--- Prompt ---
Nothing but the line with "Instruction: Open the search" and the lines after it, through the end of the records below, is to be repeated, exactly as it is.

==== Provided data ====

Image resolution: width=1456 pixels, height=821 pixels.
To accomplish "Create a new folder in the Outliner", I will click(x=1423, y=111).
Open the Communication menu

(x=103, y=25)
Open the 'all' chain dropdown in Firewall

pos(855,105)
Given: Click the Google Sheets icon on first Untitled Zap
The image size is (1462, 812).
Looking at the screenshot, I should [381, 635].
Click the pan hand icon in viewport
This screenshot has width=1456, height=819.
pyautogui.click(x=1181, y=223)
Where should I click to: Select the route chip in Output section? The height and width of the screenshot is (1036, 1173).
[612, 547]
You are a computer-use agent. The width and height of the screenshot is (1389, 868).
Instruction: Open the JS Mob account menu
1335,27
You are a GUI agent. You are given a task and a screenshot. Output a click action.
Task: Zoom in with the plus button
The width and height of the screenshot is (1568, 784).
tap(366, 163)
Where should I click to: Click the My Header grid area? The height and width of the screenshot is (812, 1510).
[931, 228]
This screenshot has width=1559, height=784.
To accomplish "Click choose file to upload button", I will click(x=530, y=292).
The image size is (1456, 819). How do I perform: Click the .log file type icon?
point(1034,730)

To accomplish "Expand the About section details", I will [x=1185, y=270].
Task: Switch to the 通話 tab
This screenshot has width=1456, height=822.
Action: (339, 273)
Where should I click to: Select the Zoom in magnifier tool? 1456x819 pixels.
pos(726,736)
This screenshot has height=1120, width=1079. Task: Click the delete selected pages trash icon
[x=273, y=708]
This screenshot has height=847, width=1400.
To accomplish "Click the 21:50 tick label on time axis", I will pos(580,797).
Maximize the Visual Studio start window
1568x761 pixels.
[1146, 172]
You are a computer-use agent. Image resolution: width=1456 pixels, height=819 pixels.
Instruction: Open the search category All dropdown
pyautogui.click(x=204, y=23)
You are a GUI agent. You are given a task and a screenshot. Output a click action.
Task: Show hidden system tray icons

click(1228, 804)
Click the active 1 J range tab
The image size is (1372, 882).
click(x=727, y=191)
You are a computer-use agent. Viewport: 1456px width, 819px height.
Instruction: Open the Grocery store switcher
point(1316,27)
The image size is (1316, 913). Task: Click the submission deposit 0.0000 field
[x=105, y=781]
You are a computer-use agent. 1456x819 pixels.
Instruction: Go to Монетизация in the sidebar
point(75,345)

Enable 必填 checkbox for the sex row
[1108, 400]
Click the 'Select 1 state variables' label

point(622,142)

====

--- Worked solution ---
Instruction: Open the search category All dropdown
pyautogui.click(x=204, y=23)
You are a GUI agent. You are given a task and a screenshot. Output a click action.
Task: Show hidden system tray icons

click(1228, 804)
Click the active 1 J range tab
The image size is (1372, 882).
click(x=727, y=191)
You are a computer-use agent. Viewport: 1456px width, 819px height.
Instruction: Open the Grocery store switcher
point(1316,27)
The image size is (1316, 913). Task: Click the submission deposit 0.0000 field
[x=105, y=781]
You are a computer-use agent. 1456x819 pixels.
Instruction: Go to Монетизация in the sidebar
point(75,345)

Enable 必填 checkbox for the sex row
[1108, 400]
Click the 'Select 1 state variables' label

point(622,142)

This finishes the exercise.